NCRC Statement On Appraisal Bias Efforts Announced By VP Kamala Harris

Summary

Leading Economic Justice Advocates Welcome PAVE Task Force Work To Address Racial Bias in Home Valuations

In response to Vice President Kamala Harris’s unveiling of the administration’s Property Appraisal and Valuation Equity (PAVE) task force’s new actions to identify and address discrimination in home appraisals, the National Community Reinvestment Coalition (NCRC) released the following statement:

“The PAVE task force’s push to detect and cure discrimination in a business that is vital to family wealth-building is welcome news – including its proposed rule to ensure the credibility and integrity of Automated Valuation Models (AVMs) used by appraisers,” NCRC President and CEO Jesse Van Tol said. “As the financial industry experiments with powerful tools at the bleeding edge of technology’s new reach, our government has a duty to ensure that these tools serve the public. Evolving such sensible safeguards is especially urgent in the appraisal space, which has famously been an opaque, underregulated business policed only by its own participants.”

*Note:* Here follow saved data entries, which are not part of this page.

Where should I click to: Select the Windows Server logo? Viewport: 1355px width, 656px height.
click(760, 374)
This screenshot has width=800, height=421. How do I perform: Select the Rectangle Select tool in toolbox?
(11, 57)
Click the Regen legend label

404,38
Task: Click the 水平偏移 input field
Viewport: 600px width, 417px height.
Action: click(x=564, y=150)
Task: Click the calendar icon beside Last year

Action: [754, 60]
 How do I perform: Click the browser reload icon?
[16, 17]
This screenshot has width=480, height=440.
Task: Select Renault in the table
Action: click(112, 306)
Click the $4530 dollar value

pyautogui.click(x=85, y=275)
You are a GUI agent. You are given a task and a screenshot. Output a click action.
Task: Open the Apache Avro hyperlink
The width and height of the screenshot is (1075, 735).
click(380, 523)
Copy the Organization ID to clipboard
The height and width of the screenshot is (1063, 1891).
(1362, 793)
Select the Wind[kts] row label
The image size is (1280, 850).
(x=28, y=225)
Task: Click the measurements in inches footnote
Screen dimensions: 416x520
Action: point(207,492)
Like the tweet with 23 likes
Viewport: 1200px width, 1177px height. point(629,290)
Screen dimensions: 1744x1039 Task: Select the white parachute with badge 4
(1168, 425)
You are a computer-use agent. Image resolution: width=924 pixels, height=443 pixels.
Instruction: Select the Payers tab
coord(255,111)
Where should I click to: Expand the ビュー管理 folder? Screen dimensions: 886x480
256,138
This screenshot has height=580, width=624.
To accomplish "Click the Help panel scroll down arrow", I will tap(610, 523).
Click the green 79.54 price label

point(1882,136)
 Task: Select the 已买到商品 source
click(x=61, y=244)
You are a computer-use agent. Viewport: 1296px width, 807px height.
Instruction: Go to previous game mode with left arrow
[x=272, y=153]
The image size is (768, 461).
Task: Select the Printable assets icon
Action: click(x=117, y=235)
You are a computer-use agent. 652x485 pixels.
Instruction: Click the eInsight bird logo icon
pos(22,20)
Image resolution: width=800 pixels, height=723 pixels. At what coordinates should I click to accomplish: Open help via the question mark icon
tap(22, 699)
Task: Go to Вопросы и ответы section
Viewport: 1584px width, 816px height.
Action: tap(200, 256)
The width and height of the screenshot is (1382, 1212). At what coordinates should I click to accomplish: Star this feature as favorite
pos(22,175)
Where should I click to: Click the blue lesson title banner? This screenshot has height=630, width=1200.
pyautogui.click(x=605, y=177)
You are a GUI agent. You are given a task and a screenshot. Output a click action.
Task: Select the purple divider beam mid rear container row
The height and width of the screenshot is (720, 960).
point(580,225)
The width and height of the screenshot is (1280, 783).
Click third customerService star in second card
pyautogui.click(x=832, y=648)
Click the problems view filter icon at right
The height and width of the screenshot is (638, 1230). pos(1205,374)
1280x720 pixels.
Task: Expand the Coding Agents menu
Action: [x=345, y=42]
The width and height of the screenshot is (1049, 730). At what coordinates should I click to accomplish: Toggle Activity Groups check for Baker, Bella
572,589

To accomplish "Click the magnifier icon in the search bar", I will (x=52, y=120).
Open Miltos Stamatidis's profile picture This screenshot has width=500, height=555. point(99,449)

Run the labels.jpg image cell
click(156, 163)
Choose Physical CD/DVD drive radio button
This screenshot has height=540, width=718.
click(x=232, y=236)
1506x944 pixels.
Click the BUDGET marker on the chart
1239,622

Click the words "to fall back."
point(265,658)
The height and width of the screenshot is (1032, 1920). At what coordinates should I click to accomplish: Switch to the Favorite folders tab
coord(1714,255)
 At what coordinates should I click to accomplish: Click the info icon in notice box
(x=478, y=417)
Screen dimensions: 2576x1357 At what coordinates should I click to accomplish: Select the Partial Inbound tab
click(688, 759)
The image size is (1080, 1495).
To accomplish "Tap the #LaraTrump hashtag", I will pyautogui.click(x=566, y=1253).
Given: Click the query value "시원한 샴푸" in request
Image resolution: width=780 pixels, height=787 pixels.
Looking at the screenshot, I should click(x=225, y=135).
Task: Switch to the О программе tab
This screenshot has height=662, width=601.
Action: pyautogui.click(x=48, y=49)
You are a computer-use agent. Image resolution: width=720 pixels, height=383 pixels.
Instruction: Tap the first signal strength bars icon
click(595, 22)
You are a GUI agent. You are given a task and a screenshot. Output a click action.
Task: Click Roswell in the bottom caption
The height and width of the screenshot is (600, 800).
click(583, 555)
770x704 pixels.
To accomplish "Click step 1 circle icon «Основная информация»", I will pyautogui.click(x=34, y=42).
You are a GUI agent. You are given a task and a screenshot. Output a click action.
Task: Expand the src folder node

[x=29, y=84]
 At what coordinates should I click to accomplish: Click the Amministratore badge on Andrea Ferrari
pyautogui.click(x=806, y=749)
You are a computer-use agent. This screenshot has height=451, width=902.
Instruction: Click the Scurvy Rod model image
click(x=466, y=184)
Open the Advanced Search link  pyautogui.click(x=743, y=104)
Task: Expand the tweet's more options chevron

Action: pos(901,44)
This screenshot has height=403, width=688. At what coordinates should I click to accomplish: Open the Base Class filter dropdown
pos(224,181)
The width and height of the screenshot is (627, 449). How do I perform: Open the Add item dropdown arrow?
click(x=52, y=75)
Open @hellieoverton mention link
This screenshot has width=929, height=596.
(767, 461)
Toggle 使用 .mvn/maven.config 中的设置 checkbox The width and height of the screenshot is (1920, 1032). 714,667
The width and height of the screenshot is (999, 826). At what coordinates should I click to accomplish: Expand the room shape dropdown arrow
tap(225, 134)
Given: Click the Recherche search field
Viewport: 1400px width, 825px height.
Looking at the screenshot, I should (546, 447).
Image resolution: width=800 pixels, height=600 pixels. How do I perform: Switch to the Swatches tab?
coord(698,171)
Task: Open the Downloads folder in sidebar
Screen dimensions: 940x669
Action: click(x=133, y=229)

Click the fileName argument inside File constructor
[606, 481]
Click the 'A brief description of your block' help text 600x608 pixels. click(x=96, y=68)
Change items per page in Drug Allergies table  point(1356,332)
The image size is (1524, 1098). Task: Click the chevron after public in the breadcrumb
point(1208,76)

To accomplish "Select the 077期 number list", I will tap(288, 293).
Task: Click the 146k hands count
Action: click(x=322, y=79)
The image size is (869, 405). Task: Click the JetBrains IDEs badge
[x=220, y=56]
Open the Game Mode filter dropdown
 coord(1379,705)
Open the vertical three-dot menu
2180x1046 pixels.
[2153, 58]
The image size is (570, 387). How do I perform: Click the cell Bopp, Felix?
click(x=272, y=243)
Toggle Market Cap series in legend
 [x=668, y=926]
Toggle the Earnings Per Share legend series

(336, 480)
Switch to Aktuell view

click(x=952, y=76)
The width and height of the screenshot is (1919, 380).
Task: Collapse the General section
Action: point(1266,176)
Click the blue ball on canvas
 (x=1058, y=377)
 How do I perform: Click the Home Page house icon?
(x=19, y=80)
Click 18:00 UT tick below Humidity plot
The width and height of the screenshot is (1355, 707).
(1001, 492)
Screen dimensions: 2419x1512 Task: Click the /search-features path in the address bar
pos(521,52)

The multi-agency effort to promulgate rules on algorithmic tools in appraisals also echoes a newsmaking remark from a regulator at NCRC’s 2023 Just Economy Conference. Institutions using advanced computing tools to guide their lending and underwriting will be expected to continuously evaluate their models for discriminatory outcomes and to make rapid and proactive changes in order to comply with federal anti-discrimination statutes and regulations, that official said in March.

The proposed rule on algorithms is part of a series of actions announced yesterday. Other steps include stronger guidance and support for homeowners seeking to challenge undervaluations by appraisers, and enhanced public data on appraisal outcomes around the country.

The task force also announced new efforts to bring more women and people of color into the appraisal business through adjustments to the credentialing requirements now common in the industry. Fewer than one in 30 appraisers nationwide are people of color at present. The high and biased barriers to entry that the PAVE announcement seeks to address are doubtless contributing to some of the poor outcomes that non-White homeowners have experienced over the years.

“The Vice President’s announcement of broader steps to improve the diversity of the appraisal industry, and to scrutinize credentialing requirements to enter that industry in various states across the country, should help to cure one of the core issues in appraisals: the fact that the industry is 97 percent White and male,” said Van Tol. “From what everyone now knows about the nature of implicit bias across all areas of life, it’s obvious that the uniformity of the population conducting property appraisals is likely generating unjust and discriminatory outcomes – whether intentionally or unintentionally.”